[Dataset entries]

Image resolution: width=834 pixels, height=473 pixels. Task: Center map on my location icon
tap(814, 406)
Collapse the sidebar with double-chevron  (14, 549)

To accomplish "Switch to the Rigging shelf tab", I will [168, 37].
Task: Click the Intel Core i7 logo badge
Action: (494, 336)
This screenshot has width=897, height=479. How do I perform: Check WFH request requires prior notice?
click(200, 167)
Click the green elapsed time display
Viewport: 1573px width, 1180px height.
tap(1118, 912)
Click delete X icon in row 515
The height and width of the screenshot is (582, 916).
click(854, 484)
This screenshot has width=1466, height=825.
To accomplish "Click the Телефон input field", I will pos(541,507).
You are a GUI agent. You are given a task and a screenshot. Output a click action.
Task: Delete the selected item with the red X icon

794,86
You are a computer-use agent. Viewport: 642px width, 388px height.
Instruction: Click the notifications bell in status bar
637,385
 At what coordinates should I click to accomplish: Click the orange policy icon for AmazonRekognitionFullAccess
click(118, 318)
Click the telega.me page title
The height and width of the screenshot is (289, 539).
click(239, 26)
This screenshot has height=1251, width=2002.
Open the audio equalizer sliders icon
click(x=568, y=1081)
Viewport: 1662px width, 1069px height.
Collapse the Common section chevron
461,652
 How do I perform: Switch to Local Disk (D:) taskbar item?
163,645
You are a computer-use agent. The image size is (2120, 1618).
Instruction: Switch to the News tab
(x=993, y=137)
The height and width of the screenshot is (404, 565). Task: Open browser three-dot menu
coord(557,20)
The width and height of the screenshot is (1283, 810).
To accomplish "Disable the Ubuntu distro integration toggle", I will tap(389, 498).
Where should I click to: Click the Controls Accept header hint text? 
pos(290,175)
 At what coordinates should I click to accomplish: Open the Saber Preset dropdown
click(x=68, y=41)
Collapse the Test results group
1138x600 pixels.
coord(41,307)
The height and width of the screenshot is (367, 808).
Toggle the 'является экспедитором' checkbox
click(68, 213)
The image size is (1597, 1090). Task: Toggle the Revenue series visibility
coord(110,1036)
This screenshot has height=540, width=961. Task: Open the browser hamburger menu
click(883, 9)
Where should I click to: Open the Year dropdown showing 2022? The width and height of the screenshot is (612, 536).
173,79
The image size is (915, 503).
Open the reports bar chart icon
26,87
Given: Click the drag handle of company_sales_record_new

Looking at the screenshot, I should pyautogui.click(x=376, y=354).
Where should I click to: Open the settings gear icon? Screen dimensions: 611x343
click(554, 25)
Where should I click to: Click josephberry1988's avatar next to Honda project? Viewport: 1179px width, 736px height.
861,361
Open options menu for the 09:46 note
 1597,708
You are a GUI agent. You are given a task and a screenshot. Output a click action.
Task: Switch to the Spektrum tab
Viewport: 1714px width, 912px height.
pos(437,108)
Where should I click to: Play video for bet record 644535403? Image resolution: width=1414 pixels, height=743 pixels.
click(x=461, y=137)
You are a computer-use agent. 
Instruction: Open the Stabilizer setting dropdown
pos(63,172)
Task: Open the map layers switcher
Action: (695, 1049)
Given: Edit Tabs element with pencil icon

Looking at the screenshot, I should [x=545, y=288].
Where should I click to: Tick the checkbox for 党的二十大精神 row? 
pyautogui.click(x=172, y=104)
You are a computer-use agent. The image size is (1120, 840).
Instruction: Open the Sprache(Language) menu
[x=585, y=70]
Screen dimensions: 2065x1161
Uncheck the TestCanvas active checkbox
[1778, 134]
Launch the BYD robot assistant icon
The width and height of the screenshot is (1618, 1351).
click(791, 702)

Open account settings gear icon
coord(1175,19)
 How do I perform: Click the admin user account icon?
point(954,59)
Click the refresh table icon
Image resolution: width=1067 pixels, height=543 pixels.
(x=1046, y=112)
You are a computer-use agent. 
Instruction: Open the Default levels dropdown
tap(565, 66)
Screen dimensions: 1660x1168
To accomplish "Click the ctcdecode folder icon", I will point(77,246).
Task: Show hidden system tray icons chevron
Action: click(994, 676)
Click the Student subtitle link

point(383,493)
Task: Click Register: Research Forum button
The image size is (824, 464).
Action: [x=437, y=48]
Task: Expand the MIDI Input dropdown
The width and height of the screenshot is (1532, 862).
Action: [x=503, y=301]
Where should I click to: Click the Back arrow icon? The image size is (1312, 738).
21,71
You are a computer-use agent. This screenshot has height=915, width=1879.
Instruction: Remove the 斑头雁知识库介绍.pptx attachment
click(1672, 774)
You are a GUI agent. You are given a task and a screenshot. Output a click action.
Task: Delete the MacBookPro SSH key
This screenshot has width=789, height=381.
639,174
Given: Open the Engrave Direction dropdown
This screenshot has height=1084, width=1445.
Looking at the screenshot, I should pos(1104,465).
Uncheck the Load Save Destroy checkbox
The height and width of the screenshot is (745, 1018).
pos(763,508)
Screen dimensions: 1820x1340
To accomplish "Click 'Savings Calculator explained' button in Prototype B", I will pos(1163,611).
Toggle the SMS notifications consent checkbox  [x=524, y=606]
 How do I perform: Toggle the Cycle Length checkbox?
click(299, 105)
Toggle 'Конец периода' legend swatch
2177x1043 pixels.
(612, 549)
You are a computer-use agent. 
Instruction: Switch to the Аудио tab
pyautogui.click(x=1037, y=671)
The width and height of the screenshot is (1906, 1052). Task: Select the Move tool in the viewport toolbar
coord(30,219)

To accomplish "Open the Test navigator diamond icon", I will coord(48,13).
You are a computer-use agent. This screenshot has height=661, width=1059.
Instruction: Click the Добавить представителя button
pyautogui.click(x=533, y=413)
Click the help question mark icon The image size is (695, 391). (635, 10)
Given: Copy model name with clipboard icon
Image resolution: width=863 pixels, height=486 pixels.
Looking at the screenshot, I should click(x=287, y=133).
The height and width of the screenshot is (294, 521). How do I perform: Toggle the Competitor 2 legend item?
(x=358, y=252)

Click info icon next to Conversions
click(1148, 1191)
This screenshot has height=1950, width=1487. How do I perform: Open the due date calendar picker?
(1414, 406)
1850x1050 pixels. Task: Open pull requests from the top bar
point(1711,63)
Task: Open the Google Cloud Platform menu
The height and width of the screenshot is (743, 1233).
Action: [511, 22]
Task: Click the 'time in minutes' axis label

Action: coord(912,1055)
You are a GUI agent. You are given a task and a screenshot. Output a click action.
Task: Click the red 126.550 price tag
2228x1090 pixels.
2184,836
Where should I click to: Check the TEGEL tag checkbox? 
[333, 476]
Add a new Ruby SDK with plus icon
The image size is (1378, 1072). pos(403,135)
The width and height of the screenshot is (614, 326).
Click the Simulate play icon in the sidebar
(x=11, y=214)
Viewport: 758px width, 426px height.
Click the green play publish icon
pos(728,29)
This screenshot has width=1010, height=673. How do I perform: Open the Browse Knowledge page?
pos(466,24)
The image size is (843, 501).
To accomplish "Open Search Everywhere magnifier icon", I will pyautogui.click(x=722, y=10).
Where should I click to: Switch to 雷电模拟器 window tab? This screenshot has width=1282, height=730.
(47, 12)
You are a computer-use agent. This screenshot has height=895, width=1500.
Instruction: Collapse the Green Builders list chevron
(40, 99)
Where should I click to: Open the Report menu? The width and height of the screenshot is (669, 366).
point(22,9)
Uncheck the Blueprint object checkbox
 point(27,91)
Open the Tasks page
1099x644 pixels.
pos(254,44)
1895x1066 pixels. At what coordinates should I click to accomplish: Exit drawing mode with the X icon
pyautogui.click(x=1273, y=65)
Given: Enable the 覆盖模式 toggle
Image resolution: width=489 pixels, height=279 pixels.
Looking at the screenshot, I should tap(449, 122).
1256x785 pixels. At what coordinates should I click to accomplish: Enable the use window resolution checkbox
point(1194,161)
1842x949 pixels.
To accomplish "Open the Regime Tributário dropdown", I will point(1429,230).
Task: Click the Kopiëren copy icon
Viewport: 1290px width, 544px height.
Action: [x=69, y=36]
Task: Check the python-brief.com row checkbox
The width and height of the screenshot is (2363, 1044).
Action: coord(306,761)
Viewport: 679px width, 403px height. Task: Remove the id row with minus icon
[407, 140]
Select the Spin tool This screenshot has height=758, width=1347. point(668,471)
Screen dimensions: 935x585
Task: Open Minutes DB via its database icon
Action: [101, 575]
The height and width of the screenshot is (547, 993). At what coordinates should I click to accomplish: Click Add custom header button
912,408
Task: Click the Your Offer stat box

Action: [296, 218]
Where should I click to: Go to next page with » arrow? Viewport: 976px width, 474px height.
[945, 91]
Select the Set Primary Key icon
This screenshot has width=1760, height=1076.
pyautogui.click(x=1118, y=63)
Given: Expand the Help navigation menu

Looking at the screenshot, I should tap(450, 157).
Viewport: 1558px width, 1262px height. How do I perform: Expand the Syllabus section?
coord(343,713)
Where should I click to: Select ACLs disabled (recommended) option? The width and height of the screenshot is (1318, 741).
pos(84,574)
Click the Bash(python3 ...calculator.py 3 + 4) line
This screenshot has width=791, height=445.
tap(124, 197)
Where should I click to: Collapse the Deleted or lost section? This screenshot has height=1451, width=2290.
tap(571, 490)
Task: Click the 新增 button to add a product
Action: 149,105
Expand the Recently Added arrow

- **Exercise objective**
Copy range, inclusive: the line holding "Task: Switch to the Spektrum tab" to the line holding "Screen dimensions: 1660x1168". Reproduce exactly those lines of the records above and no others.

- **Solution below**
Task: Switch to the Spektrum tab
Viewport: 1714px width, 912px height.
pos(437,108)
Where should I click to: Play video for bet record 644535403? Image resolution: width=1414 pixels, height=743 pixels.
click(x=461, y=137)
You are a computer-use agent. 
Instruction: Open the Stabilizer setting dropdown
pos(63,172)
Task: Open the map layers switcher
Action: (695, 1049)
Given: Edit Tabs element with pencil icon

Looking at the screenshot, I should [x=545, y=288].
Where should I click to: Tick the checkbox for 党的二十大精神 row? 
pyautogui.click(x=172, y=104)
You are a computer-use agent. The image size is (1120, 840).
Instruction: Open the Sprache(Language) menu
[x=585, y=70]
Screen dimensions: 2065x1161
Uncheck the TestCanvas active checkbox
[1778, 134]
Launch the BYD robot assistant icon
The width and height of the screenshot is (1618, 1351).
click(791, 702)

Open account settings gear icon
coord(1175,19)
 How do I perform: Click the admin user account icon?
point(954,59)
Click the refresh table icon
Image resolution: width=1067 pixels, height=543 pixels.
(x=1046, y=112)
You are a computer-use agent. 
Instruction: Open the Default levels dropdown
tap(565, 66)
Screen dimensions: 1660x1168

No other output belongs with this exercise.